A tour bus on it's way to Philadelphia from Chinatown crashed on the New Jersey Turnpike Monday killing two people and injuring 40 more. Federal investigators are still also trying to piece together exactly what caused another Chinatown tour bus to flip over and careen into a sign pole on I-95, killing 15 people as it was returning from the Mohegan Sun casino Saturday.
"You do feel a little unsafe," said Queens resident Natasha Jackson, 46, who considered driving to Baltimore instead of taking a Bolt Bus from Midtown. "But I'm just praying, praying that I make it."
Melanie Arena, 39, who was on her way back to Baltimore after a trip to the city, said that driving can always be a risk, even when she's the one behind the wheel. But the recent accidents had made her take pause.
"It’s scary when you hear about a crash," she said, adding that there were few feasible alternatives considering the high price of trains.
Others, however, said they weren't concerned.
"I just go and put everything in the hands of God," said one passenger from Yonkers on her way to Washington, D.C. "That's all you can do."
Duane DeBruyne, a spokesman for the Federal Motor Carrier Safety Administration, which oversees motor coach operator safety, said it's up to carriers to abide by federal safety regulations, but the agency conducts both random roadside inspections as well as compliance reviews, where federal and state inspectors audit operators’ records.
Still, many operators continue to load their buses with passengers despite serious violation histories.
Super Luxury Tours, which was involved in the New Jersey crash, has been cited with numerous violations, and is under alert for unsafe driving, fatigued driving and driver fitness violations, according to Federal Motor Carrier Safety Administration records.
The safety violations put the operator in the 99.6th percentile for unsafe driving violations, including speeding and disobeying traffic signals. Company buses have also been involved in four crashes in the past two years, records show.
The company did not immediately respond to a call for comment.
Sen. Chuck Schumer held a press conference at City Hall on Monday calling for tigher regulations of discount buses.

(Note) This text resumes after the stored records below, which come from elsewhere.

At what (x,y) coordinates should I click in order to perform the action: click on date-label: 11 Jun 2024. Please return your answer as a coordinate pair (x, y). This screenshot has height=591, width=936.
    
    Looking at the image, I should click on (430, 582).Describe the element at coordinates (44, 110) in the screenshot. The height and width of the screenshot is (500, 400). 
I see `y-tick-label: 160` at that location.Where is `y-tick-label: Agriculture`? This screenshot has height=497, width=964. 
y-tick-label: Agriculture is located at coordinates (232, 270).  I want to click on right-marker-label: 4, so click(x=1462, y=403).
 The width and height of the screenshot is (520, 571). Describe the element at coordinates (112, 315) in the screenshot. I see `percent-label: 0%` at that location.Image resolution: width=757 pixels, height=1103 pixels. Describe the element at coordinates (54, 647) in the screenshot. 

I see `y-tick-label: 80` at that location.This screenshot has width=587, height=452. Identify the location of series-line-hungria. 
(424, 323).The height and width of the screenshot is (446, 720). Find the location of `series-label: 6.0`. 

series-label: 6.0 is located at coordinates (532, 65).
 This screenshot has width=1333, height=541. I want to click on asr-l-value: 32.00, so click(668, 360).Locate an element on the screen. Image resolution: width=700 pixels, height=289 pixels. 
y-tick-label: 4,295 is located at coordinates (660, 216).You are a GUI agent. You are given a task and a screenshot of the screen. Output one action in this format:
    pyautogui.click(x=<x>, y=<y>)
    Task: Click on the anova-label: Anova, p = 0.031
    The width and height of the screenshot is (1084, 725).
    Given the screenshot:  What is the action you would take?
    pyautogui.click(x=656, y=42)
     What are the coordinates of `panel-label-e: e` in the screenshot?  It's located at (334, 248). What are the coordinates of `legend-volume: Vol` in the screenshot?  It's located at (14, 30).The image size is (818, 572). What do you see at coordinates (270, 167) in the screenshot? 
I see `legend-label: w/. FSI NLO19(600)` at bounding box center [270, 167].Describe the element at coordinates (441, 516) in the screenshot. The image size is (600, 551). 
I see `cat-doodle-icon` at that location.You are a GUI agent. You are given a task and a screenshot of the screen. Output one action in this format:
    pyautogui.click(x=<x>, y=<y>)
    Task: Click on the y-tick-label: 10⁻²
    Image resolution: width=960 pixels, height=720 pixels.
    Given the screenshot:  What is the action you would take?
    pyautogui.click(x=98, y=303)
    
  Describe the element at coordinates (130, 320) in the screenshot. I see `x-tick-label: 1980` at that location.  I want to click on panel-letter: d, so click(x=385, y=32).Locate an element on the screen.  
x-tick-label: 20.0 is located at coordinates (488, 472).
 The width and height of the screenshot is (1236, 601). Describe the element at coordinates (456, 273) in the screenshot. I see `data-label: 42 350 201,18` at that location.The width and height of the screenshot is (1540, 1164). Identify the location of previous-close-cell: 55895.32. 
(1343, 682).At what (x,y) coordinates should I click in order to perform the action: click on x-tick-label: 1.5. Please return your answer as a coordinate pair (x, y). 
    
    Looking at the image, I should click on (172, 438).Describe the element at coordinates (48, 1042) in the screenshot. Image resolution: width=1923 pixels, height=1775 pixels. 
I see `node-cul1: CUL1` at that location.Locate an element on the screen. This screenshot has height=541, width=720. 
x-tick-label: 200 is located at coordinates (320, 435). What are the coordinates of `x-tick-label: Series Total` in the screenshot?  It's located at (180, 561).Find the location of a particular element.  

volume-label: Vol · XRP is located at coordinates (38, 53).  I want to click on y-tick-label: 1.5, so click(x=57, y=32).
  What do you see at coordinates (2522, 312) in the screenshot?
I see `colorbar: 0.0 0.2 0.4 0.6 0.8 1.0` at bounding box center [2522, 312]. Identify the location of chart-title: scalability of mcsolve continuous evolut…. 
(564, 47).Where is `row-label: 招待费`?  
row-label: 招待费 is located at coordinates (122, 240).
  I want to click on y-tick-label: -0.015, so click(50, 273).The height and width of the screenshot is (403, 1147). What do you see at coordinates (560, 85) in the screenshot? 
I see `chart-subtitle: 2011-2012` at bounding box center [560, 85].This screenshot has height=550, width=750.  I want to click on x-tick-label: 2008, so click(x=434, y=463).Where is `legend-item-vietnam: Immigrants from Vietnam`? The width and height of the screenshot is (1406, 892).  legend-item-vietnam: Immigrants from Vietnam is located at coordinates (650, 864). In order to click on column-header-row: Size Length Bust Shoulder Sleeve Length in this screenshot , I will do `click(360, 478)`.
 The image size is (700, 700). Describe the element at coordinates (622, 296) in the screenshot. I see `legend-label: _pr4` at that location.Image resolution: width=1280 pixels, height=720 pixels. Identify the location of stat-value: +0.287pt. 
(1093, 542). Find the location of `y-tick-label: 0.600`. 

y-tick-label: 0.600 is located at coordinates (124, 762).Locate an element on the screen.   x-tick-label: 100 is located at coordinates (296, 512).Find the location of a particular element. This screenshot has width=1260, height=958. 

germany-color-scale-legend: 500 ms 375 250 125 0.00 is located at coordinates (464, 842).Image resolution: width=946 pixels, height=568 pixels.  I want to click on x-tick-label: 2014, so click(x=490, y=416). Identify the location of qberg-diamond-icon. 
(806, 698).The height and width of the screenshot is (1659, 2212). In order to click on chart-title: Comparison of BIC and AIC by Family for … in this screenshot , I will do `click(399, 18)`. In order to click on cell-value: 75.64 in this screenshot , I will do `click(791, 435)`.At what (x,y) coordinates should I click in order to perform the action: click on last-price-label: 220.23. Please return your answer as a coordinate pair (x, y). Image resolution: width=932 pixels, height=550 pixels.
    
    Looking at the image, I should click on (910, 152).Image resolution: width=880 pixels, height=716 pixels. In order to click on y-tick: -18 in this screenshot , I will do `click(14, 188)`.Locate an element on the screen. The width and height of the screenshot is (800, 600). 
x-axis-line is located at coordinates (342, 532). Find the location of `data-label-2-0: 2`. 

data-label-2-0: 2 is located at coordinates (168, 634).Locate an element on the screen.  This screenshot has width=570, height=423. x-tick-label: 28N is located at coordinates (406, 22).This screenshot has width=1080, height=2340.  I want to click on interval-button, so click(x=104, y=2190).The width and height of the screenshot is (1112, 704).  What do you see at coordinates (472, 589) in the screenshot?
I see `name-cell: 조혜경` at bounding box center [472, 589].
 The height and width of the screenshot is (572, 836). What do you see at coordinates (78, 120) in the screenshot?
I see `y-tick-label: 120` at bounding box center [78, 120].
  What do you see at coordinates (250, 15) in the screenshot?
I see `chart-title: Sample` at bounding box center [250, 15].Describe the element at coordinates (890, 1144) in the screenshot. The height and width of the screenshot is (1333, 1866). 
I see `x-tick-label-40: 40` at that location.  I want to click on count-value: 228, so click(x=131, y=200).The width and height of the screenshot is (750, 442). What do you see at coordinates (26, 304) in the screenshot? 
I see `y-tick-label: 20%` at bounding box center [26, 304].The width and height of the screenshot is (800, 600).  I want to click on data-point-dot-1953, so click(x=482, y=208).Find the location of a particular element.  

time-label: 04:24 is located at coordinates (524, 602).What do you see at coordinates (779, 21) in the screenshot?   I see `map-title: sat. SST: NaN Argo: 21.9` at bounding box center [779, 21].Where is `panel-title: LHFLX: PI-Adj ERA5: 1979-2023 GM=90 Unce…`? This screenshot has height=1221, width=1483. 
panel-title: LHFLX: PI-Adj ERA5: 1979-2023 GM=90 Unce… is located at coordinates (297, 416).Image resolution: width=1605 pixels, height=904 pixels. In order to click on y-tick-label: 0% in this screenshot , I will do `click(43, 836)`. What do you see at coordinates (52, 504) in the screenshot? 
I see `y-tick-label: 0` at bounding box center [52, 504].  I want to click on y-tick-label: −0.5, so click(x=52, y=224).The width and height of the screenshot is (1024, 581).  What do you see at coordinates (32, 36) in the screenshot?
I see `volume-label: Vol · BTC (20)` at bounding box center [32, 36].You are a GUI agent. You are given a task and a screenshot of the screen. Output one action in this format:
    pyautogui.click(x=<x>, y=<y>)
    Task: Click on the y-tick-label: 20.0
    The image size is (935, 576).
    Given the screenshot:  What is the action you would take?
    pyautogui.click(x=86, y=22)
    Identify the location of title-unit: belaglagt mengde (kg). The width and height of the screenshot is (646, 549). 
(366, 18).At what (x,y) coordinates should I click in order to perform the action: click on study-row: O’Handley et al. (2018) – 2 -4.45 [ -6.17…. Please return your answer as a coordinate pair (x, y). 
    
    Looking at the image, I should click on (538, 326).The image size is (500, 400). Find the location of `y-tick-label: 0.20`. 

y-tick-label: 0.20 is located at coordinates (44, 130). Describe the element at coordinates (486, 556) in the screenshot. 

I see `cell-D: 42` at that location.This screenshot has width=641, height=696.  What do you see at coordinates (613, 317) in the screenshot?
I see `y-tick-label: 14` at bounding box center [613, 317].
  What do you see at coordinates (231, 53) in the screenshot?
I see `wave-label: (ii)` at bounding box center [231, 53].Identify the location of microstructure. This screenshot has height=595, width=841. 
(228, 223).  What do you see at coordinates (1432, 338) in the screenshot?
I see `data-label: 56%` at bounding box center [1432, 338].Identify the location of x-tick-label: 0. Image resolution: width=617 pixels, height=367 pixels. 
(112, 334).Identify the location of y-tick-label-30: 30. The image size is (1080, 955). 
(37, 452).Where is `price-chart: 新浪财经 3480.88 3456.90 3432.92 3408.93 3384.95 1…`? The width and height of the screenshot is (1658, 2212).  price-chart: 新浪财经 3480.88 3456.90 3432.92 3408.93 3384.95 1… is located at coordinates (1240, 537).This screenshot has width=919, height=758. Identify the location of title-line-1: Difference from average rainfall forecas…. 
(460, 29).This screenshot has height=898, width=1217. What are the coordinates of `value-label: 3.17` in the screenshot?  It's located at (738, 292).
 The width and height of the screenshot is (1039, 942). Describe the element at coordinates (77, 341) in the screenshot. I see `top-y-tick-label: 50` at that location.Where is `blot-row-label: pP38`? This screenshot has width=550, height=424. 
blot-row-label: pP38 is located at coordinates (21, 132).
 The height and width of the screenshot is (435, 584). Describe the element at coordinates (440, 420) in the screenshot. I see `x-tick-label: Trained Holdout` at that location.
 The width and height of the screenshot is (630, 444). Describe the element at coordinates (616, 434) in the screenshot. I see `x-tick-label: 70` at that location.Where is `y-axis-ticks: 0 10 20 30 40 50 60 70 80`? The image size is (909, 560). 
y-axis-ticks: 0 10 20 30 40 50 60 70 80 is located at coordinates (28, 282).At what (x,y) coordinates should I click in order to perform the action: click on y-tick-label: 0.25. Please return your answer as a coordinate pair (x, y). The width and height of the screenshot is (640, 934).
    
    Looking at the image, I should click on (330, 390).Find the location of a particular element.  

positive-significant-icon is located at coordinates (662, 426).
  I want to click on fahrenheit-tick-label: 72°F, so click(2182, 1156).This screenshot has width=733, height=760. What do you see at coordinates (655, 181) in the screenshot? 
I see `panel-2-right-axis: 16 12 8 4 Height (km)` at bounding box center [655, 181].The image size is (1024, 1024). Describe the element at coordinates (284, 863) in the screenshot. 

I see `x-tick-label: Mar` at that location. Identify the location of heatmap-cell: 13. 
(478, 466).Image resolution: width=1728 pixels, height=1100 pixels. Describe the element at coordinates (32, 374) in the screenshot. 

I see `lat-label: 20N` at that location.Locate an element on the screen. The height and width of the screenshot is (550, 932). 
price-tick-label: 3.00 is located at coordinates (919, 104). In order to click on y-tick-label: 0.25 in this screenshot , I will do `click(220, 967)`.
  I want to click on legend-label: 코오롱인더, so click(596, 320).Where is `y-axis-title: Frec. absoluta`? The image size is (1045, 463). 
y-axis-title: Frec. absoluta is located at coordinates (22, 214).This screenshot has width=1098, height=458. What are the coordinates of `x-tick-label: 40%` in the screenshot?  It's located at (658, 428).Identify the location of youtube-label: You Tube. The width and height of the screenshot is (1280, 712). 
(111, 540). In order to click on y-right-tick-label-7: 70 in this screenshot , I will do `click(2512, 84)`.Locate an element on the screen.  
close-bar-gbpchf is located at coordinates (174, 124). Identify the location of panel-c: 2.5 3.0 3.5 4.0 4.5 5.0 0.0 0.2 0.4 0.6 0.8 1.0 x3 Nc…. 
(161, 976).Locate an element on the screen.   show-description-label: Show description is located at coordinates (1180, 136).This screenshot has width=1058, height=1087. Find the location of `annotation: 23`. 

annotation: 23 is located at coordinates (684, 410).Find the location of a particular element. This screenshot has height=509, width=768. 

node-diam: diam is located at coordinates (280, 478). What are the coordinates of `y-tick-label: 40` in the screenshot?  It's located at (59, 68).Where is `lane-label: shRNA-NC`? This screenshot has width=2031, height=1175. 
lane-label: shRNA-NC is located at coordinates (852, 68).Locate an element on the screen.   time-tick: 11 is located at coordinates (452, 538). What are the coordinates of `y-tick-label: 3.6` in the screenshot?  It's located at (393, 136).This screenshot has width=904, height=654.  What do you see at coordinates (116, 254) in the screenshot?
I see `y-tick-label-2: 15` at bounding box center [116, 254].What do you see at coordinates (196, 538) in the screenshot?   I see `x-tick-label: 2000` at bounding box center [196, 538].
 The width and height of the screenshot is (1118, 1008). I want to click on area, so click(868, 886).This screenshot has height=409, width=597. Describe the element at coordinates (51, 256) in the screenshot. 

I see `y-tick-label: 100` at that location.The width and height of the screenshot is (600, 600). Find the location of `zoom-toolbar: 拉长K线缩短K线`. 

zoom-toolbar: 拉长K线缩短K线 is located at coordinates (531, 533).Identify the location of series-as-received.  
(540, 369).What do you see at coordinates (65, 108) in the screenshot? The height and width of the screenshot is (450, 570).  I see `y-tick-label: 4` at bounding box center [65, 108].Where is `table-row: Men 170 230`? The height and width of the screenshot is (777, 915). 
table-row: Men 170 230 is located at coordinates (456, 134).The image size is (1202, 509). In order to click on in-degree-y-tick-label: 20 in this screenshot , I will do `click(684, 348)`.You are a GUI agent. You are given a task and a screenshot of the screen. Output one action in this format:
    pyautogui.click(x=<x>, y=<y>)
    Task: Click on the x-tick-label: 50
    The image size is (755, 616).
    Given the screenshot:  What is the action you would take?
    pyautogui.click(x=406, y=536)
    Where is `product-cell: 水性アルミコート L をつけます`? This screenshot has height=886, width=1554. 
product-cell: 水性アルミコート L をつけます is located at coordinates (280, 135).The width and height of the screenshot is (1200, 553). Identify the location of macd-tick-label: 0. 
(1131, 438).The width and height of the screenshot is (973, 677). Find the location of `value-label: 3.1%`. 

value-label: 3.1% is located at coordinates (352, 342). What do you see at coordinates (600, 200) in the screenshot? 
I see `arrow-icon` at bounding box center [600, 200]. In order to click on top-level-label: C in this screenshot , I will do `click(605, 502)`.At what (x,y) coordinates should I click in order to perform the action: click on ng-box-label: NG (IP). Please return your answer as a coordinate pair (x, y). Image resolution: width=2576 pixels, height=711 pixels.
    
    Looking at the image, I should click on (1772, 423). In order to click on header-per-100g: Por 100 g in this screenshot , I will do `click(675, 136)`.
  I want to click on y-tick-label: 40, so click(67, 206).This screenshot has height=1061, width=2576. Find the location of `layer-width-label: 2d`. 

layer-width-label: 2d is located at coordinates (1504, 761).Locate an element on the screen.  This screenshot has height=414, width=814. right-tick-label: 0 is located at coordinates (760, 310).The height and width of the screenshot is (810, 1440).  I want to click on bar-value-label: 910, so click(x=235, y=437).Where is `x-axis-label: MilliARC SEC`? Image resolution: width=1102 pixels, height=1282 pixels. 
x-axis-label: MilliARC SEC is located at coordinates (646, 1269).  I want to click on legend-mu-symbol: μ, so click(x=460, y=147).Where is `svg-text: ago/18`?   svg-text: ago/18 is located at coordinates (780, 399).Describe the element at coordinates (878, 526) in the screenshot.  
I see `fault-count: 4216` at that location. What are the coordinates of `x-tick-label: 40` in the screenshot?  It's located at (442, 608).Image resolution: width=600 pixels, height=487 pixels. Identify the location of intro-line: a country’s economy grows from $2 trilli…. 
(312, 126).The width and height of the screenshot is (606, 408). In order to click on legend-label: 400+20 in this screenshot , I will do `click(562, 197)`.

World Wide Tours is also under alert for five fatigued driving regulations. Last May, a driver was cited for working longer than the allowable 10-hour shift. Other violations include shoddy log-book record keeping. Records show its buses have been in two accidents over the past two years.
Should passengers be concerned?
"I don’t think so," said Word Wide spokesman Eric Brodie, who declined to comment on the investigation, but said that staff have been co-operating fully.
Other popular carriers based outside of Chinatown also have histories of violations.
Greyhound, which operates buses under the popular BoltBus brand, has a better than average record, but has still received 141 fatigued driving violations and a citation for a driver's possible use of alcohol four hours prior to duty over the past two years.
"The safety and security of our passengers is our core value and a responsibility we take very seriously," said spokeswoman Maureen Richmond, who added that drivers undergo extensive background checks and comprehensive training.
Megabus Northeast has also been issued violations for fatigued drivers and unsafe driving, although its record is also better than average.
"Passengers do not need to be concerned," said company president Dale Moser. "Safety has been and will continue to be our number one priority at Megabus."
Kim Muleller, 45, said she was told by locals not to take a Chinatown bus because of the recent crashes. She has ridden the bus between NYC and her home in Boston several times, and "nothing happened so far."
"I've never had a bad experience with a Chinatown bus," she said. "It's cheap — very cheap. And fast — the bus driver drives fast. I've heard others take longer."
Evalis Soto, 20, who was waiting on Chrystie Street for a Lucky Star bus to Boston, said she was surprised by the recent accidents and the bad track records of some companies.
"I never really thought about it like that," said Soto, who was taking a Chinatown bus for only the second time. "It definitely gives me a second outlook on it — makes me think a little bit more."